= Bapsybanoo Pavry =

Bapsybanoo ("Bapsy") Paulet, Marchioness of Winchester, née Pavry (1902 – 6 September 1995), was an Indian socialite and aristocrat.

==Early life==
She was born Bapsybanoo Pavry of Bombay, the daughter of the Parsi Zoroastrian "Head Priest", the Most Rev. Cursetji Erachji Pavry (also spelled as Khurshedji). Her brother, Dr. Jal Pavry, and she travelled extensively, visiting Germany, Italy, Belgium, Greece, and Egypt, where they were received by Adolf Hitler, Pope Pius XI, Benito Mussolini as well as the respective monarchs of Belgium, Greece, Iran, Afghanistan and Egypt. In England she was received by King George V and Queen Mary. She received an MA from Columbia University after initial schooling at St. Xavier's College in Bombay.

She lived in England from a young age, where she pursued a "campaign to become one of the great figures of the age" by breaking into English high society. She was painted several times by Augustus John, including in 1930, and was the subject of an essay by Duncan Fallowell.

Pavry and her brother Jal, also attended the Paris Peace Conference of the victorious Allies after the end of World War I. Sri Lankan writer H. A. J Hulugalle described her as the 'glamour girl' of the conference and mentions she was sitting in the gallery near to Ho Chi Minh.

==Marchioness of Winchester==
In 1952, she married Henry Paulet, 16th Marquess of Winchester and became the Marchioness of Winchester, thought to be the only Indian Marchioness in history. Her husband, the childless widower Marquess, was ninety years old at the time. The Marquess left Pavry within weeks of the marriage for his former fiancée Eve Fleming, the mother of Ian Fleming, the James Bond author, and a former lover of Augustus John. (After a brief engagement, Eve Fleming had refused to marry the Marquess because on remarriage she would have lost the substantial allowance granted in her late husband's will). In 1957 the Marchioness sued Mrs Fleming alleging that she had enticed the Marquess away, but despite initial success the decision was overturned in Mrs Fleming's favour on appeal. The Marquess lived out the remainder of his life in Monte Carlo with Eve Fleming, dying four months before his centenary in 1962.

The Marchioness lived for a short time in the medieval surroundings of the Winchester house near Southampton but after separating from her husband, left to live in London. In 1956 and 1957, she protested that the name of the racehorse Zarathustra was offensive to her religion and ought to be changed.

In the 1960s, the Marchioness had an audience with the Shah of Iran, which was used to persuade him to allow maintenance of the ancient Zoroastrian sites of worship in Iran.

==Later life==
After the death of her brother Jal in 1985, the Marchioness returned to India and lived out the rest of her life there, dying in 1995.
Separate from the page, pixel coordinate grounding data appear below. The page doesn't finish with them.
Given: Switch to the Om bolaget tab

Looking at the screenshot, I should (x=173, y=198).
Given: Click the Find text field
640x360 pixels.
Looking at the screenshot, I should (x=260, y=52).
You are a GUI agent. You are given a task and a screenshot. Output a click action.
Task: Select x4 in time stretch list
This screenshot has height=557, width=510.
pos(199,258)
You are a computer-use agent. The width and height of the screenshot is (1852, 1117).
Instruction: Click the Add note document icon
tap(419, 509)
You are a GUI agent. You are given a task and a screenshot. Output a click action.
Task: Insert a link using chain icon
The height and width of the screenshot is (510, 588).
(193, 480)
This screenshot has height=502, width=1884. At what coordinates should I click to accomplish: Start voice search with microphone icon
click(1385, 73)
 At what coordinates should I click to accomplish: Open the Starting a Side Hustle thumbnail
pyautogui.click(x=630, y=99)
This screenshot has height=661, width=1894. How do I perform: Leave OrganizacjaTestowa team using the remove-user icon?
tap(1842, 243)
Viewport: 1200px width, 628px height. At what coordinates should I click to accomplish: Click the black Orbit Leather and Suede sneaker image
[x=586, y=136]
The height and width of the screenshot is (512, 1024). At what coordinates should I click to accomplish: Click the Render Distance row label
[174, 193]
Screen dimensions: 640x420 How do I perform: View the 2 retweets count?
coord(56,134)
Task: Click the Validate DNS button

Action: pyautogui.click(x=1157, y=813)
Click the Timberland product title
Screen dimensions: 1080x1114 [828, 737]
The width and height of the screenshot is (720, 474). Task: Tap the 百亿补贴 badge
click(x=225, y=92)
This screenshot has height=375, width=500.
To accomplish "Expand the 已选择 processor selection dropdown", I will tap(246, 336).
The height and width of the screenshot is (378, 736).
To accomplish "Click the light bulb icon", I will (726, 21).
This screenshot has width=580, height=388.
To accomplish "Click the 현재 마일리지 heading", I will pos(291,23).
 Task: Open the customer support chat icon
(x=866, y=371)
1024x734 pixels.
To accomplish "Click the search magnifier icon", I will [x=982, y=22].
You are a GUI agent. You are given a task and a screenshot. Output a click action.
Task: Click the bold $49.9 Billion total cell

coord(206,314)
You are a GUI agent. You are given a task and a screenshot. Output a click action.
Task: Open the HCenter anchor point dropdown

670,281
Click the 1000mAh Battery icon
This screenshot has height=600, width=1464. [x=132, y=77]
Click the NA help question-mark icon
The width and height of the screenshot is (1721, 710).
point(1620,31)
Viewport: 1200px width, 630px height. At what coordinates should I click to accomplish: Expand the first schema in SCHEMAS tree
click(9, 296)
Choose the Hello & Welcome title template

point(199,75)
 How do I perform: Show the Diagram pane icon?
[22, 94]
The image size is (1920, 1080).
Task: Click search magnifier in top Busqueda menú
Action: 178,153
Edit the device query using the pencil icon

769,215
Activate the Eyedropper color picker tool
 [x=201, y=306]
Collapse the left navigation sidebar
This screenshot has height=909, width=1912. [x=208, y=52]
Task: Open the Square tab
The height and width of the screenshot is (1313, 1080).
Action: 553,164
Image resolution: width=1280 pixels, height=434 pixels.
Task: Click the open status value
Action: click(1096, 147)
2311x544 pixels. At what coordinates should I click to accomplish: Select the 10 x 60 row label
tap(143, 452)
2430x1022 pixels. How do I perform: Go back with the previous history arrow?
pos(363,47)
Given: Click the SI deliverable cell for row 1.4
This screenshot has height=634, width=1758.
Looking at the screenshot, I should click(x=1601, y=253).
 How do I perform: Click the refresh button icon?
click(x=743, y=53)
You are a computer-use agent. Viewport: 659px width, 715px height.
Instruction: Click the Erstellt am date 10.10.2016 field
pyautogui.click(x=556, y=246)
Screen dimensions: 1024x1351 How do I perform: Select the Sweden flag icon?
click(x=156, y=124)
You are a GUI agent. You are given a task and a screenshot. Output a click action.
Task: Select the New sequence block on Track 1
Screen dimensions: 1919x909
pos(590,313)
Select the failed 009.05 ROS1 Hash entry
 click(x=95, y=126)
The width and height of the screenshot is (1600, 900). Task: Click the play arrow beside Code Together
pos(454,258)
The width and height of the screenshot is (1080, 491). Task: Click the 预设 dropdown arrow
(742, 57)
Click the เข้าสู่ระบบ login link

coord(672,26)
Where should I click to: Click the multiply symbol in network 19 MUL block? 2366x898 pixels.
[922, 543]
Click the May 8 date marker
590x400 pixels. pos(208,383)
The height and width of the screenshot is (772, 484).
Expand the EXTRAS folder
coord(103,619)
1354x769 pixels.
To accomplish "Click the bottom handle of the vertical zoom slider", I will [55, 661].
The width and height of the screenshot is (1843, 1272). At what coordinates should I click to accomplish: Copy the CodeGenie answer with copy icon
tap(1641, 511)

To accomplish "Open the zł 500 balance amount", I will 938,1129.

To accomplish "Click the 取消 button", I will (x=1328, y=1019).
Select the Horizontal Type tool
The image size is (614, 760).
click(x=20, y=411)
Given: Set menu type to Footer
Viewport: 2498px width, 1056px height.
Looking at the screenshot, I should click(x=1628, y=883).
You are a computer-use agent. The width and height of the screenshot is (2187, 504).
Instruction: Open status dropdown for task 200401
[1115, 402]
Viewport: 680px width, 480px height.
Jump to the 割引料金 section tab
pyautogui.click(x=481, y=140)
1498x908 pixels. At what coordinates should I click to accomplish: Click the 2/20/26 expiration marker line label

She was active in global Zoroastrian affairs, using her status to petition the Iranian government to improve the status of the persecuted Iranian Zoroastrians.

==Legacy==
After the death of her brother in 1985, the Marchioness established the Dasturdaza Dr. Jal Pavry Award for International Peace and Understanding at Columbia University's School of International and Public Affairs in memory of her brother, Dr. Jal Pavry. The fund provides an award to students at SIPA for the best paper on the topic of international peace and understanding. She also established two fellowships at Oxford University in her name and that of her brother.

Despite living in England for most of her adult life, she only visited Winchester once, immediately after her marriage in 1952, but felt snubbed as few people welcomed her, and never returned. Nevertheless, on her death she bequeathed £500,000 to the town of Winchester to be used to build a community centre in the grounds of the Winchester Guildhall in her name so that the community would be forced to acknowledge her. Winchester City Council struggled to carry out the bequest for 14 years, by which time the sum had grown to £1.4 million. Finally, in June 2009, a room in the Guildhall was refurbished and renamed after her with a huge portrait of her in her state robes by Frank Salisbury taking pride of place.